Oggi siamo davanti a una nuova grande sfida, la sfida della vita per Lula e non solo per lui. Vedremo se in questi quattro anni riuscirà a conciliare questa linea dell’innovazione, che dovrà seguire con le giuste mediazioni in campo sociale e politico. Se ci riuscirà, sarà la legittimazione del suo ruolo storico.
Quello che è certo è che Lula ha l’autorevolezza nazionale e internazionale per realizzare gli obiettivi di un mandato coraggioso.
È una sfida piena di difficoltà, perché Lula non ha la maggioranza al Congresso e dovrà, inoltre, andare a trattare con quella parte della società civile che un tempo era, per sua natura, vicino a lui, ma che poi l’ha abbandonato, o con comunità con valori antitetici a quelli progressisti. Penso, ad esempio, alla grande massa della chiesa evangelica. Quando sono stato nelle favelas di Rio e di San Paolo ho notato che la maggior parte delle persone era bolsonarista, comunità evangeliche di proletari e sottoproletari diventate conservatrici. Lula dovrà parlare con queste realtà.

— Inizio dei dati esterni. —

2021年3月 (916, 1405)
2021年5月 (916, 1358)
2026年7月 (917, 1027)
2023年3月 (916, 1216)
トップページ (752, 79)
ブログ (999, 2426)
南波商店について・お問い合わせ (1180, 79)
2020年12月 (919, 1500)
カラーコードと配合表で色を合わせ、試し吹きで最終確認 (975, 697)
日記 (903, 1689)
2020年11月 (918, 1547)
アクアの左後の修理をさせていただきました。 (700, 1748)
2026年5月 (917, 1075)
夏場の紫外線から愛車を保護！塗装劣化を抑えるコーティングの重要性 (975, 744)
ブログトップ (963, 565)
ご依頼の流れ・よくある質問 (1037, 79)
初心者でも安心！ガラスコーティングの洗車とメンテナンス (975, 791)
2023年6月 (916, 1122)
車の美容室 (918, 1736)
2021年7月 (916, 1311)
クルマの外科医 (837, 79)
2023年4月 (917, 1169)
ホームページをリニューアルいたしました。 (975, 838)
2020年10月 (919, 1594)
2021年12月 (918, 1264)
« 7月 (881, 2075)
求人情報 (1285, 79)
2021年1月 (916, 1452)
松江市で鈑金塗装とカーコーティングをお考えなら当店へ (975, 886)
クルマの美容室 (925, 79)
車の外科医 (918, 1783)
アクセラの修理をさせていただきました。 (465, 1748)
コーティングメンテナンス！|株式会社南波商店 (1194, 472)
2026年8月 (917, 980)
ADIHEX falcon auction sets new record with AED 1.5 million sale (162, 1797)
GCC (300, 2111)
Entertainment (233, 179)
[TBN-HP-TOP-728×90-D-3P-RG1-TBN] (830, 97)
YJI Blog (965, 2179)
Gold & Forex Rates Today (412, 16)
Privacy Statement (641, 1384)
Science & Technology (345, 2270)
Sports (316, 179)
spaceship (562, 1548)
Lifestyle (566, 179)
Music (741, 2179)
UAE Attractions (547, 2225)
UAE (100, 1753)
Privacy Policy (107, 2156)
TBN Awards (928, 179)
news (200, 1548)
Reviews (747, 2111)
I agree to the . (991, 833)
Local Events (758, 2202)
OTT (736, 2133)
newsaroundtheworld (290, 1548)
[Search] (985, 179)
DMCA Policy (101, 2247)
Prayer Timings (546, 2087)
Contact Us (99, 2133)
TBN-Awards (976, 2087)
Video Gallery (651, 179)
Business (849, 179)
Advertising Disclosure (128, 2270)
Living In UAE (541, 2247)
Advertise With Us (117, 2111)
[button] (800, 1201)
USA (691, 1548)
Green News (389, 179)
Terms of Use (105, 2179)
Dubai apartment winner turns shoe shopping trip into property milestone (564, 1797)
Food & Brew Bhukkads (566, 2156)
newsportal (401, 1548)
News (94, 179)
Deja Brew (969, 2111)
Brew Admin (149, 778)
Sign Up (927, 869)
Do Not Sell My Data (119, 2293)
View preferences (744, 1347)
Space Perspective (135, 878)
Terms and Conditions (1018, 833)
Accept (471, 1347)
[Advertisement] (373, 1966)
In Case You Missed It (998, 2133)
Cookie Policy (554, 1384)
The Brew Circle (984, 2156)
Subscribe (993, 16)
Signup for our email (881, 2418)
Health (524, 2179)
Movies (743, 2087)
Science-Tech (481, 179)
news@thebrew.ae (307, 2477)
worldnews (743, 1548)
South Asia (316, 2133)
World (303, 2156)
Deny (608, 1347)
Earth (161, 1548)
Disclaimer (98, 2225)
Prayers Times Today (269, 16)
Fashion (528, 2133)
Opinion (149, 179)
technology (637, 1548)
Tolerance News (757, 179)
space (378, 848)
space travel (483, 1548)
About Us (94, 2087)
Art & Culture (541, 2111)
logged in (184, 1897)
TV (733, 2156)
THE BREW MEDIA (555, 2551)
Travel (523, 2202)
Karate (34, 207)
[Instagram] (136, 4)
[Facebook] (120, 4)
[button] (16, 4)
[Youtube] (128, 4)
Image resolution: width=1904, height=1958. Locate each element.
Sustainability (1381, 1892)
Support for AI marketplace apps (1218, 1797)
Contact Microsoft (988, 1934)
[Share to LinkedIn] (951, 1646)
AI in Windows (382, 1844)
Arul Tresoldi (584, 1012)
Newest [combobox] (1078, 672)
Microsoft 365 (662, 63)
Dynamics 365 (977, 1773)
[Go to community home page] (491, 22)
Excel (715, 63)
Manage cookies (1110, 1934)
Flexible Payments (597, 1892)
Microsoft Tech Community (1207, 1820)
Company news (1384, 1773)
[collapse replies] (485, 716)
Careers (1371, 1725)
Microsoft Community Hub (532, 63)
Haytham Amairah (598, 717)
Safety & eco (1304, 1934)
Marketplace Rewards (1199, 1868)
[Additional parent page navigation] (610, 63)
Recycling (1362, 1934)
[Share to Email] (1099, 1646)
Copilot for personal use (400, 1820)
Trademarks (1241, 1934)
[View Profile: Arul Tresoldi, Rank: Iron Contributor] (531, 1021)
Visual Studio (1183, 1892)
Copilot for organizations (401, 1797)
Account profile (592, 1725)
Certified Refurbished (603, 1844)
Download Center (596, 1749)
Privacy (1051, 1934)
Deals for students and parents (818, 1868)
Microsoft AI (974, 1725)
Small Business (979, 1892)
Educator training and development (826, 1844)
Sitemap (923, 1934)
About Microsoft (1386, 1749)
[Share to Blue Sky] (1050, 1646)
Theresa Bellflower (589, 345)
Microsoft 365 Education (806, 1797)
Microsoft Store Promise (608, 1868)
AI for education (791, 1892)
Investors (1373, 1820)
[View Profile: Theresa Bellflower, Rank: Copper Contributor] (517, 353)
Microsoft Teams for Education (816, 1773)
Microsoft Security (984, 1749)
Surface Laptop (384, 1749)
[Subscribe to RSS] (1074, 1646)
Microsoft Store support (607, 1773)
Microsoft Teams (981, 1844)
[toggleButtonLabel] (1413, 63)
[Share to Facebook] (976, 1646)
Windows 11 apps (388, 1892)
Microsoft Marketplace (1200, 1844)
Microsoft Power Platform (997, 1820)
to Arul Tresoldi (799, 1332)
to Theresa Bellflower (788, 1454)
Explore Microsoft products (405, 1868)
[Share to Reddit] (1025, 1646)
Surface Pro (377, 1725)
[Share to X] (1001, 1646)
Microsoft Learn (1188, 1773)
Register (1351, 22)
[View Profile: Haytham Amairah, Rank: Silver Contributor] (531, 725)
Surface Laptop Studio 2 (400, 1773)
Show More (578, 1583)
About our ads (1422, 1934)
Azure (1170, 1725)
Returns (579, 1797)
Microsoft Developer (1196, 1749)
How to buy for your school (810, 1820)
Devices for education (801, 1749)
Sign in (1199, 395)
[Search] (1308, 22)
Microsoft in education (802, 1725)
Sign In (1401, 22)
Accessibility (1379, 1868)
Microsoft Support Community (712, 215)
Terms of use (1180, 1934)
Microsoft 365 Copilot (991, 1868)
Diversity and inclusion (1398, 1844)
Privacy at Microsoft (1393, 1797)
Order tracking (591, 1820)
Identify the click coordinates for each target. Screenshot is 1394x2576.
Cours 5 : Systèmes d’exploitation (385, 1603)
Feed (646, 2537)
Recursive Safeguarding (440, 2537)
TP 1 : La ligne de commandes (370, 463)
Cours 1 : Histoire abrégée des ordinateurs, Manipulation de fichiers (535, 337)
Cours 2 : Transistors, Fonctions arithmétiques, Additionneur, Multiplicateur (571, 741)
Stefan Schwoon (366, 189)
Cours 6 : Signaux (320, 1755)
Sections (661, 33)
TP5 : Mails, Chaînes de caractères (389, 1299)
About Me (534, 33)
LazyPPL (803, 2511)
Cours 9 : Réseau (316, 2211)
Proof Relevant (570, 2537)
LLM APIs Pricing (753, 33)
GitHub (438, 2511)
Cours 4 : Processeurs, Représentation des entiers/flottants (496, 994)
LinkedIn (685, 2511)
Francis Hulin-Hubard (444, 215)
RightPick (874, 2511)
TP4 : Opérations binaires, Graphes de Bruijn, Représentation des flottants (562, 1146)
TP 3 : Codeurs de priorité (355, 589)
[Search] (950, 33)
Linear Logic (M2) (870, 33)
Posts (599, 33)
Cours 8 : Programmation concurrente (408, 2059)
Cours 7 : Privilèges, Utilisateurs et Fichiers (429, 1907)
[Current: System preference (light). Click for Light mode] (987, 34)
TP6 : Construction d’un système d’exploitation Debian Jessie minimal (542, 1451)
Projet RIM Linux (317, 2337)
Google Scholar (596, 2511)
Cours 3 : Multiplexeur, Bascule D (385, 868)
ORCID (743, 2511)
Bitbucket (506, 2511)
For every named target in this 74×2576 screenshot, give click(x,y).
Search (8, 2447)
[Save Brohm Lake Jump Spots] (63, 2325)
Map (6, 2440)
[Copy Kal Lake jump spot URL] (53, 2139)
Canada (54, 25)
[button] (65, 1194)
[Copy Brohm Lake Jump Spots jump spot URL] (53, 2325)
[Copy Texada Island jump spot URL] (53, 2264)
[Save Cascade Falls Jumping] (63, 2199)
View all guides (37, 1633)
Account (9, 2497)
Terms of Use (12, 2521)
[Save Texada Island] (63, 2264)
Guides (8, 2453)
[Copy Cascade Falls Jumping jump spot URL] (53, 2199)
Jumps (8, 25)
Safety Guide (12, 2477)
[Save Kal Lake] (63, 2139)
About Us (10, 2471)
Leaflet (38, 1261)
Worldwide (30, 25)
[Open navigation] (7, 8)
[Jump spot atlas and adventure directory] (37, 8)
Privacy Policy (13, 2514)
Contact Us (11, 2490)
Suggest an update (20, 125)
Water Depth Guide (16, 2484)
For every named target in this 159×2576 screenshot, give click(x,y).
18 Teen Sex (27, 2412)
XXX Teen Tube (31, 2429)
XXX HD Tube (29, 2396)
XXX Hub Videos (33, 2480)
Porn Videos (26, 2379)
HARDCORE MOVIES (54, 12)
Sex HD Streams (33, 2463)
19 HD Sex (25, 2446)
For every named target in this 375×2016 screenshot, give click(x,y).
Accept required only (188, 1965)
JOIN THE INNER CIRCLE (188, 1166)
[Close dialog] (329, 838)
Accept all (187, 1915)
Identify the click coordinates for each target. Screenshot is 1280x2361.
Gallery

Il nuovo presidente dovrà affrontare in modo radicale il grande problema dell’Amazzonia. Non siamo davanti solo a una questione ambientale, ma anche sociale, connotata da una profonda spaccatura: gli indigeni da una parte, gli altri dall’altra. Se mettiamo insieme la poca sensibilità sulla questione indigena assieme al negazionismo di Bolsonaro sul cambio climatico e il Covid, in questa parte del Brasile abbiamo assistito a un disastro umanitario su vasta scala, con un numero di morti tra gli indigeni mai visto prima. Per questo la nomina di una ministra che dialoghi con gli indigeni, l’attivista Sonia Guajajara, assume una forza enorme. Con queste scelte Lula ci mostra il futuro del Brasile, la realtà delle diversità e il suo valore. La sua grande scommessa sarà ricomporre il tessuto sociale, salvaguardando chi ha protetto l’ambiente fino a oggi.